** WHAT YOU NEED TO DO **
If "output" shows up in a line of the material, return that line.

** DATA TO USE **
=== Section Start ===

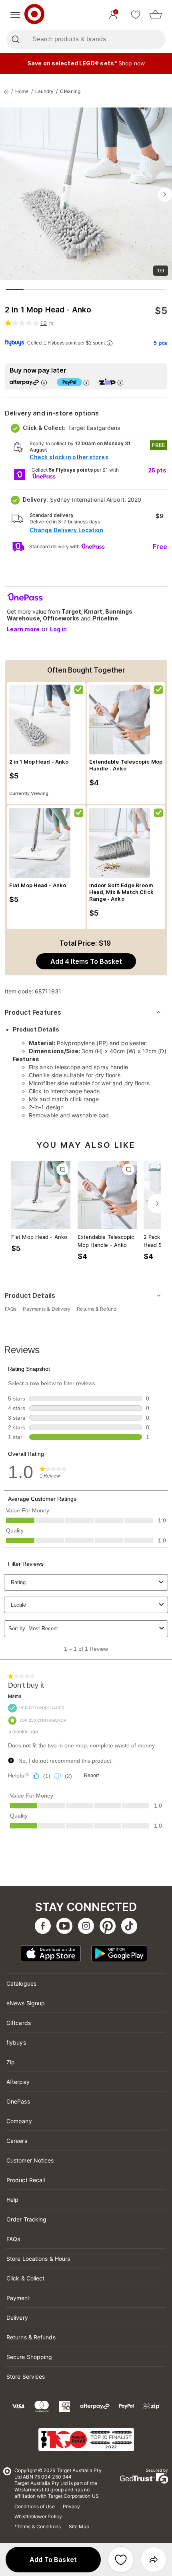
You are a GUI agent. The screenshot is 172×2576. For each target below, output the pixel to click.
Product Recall (25, 2180)
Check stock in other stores (69, 457)
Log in (58, 629)
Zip (10, 2062)
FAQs (13, 2239)
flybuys (16, 2042)
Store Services (25, 2376)
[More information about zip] (120, 382)
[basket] (156, 14)
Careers (16, 2140)
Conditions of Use (34, 2506)
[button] (53, 2559)
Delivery (17, 2317)
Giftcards (18, 2022)
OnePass (18, 2101)
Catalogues (21, 1983)
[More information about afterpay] (44, 382)
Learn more (23, 629)
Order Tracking (26, 2219)
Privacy (71, 2506)
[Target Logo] (34, 15)
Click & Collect (25, 2278)
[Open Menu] (15, 14)
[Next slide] (165, 194)
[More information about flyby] (109, 343)
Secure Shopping (29, 2356)
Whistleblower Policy (38, 2516)
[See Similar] (62, 1169)
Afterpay (18, 2081)
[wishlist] (136, 14)
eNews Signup (25, 2003)
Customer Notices (30, 2160)
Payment (18, 2297)
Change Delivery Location (66, 530)
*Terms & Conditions (37, 2526)
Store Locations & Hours (38, 2258)
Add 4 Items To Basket (86, 961)
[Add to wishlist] (121, 2559)
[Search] (15, 39)
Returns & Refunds (31, 2337)
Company (19, 2121)
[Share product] (153, 2559)
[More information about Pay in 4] (86, 382)
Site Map (79, 2526)
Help (12, 2199)
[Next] (157, 1203)
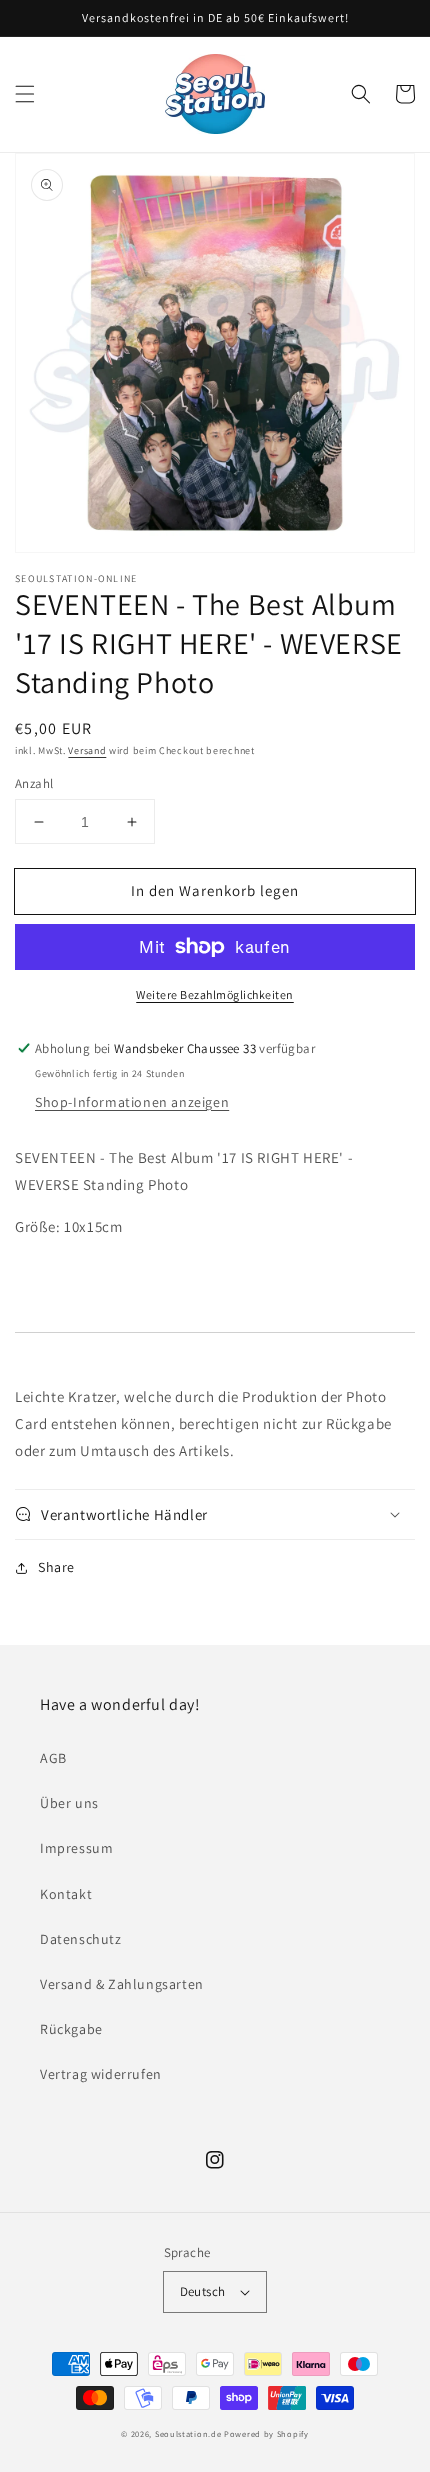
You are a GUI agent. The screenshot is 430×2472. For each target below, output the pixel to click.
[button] (25, 94)
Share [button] (56, 1567)
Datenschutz (81, 1939)
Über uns (69, 1803)
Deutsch (203, 2291)
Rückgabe (71, 2029)
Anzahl (34, 783)
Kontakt (66, 1894)
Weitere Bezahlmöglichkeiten (215, 994)
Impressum (76, 1848)
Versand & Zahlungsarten (122, 1984)
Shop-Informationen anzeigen (132, 1102)
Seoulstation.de (188, 2433)
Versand (87, 750)
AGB (53, 1758)
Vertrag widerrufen (101, 2074)
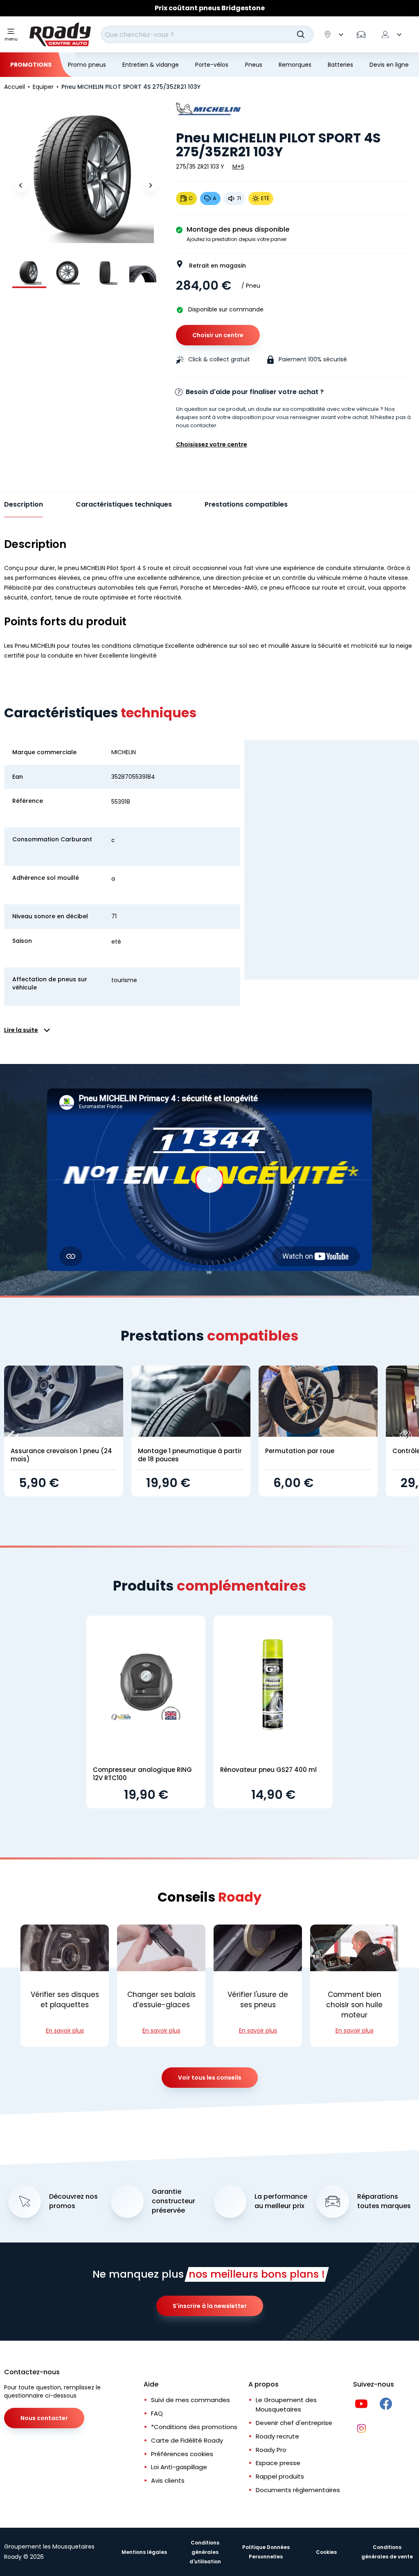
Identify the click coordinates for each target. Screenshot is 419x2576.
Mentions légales (144, 2552)
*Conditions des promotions (194, 2427)
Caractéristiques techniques (124, 504)
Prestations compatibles (246, 504)
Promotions (31, 65)
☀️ (150, 8)
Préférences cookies (182, 2454)
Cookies (326, 2552)
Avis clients (168, 2480)
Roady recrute (277, 2436)
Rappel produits (280, 2476)
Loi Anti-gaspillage (179, 2467)
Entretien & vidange (150, 65)
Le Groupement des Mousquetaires (286, 2405)
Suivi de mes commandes (190, 2400)
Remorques (295, 65)
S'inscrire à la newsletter (210, 2306)
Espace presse (278, 2463)
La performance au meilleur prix (281, 2201)
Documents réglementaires (298, 2490)
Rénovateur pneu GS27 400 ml (268, 1769)
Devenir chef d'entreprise (294, 2422)
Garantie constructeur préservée (173, 2201)
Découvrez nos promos (73, 2201)
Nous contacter (44, 2418)
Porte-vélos (211, 65)
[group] (29, 272)
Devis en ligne (389, 65)
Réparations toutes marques (384, 2201)
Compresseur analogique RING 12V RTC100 (142, 1773)
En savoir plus (65, 2030)
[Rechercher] (300, 34)
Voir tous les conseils (209, 2077)
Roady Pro (271, 2449)
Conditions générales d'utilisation (205, 2552)
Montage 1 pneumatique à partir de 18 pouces (190, 1455)
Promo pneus (87, 65)
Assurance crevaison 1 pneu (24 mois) (61, 1455)
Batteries (340, 65)
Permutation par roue (299, 1451)
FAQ (157, 2413)
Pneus (253, 65)
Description (23, 504)
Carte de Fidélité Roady (187, 2440)
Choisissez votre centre (211, 444)
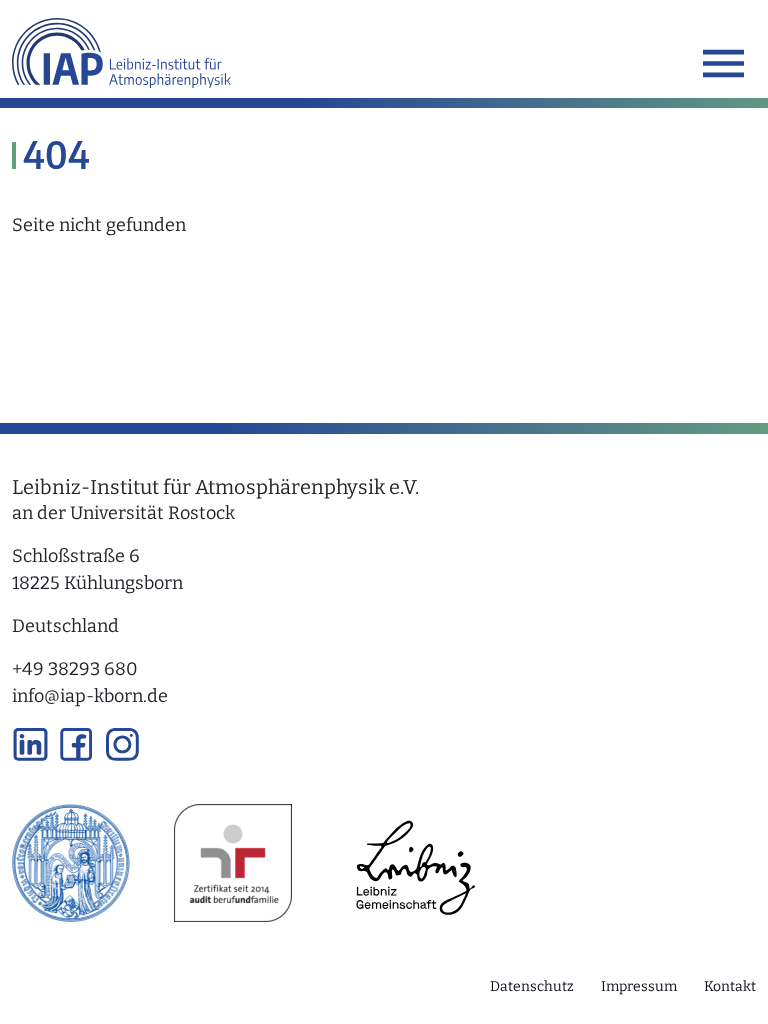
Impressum (639, 986)
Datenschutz (532, 986)
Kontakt (730, 986)
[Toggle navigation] (723, 63)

=== Section End ===

** COMPLETED EXERCISE **
You are a GUI agent. The screenshot is 172×2576. For each target below, output the pixel to click.
You are a GUI agent. The screenshot is 430×2472. For each target below, output the pixel to click.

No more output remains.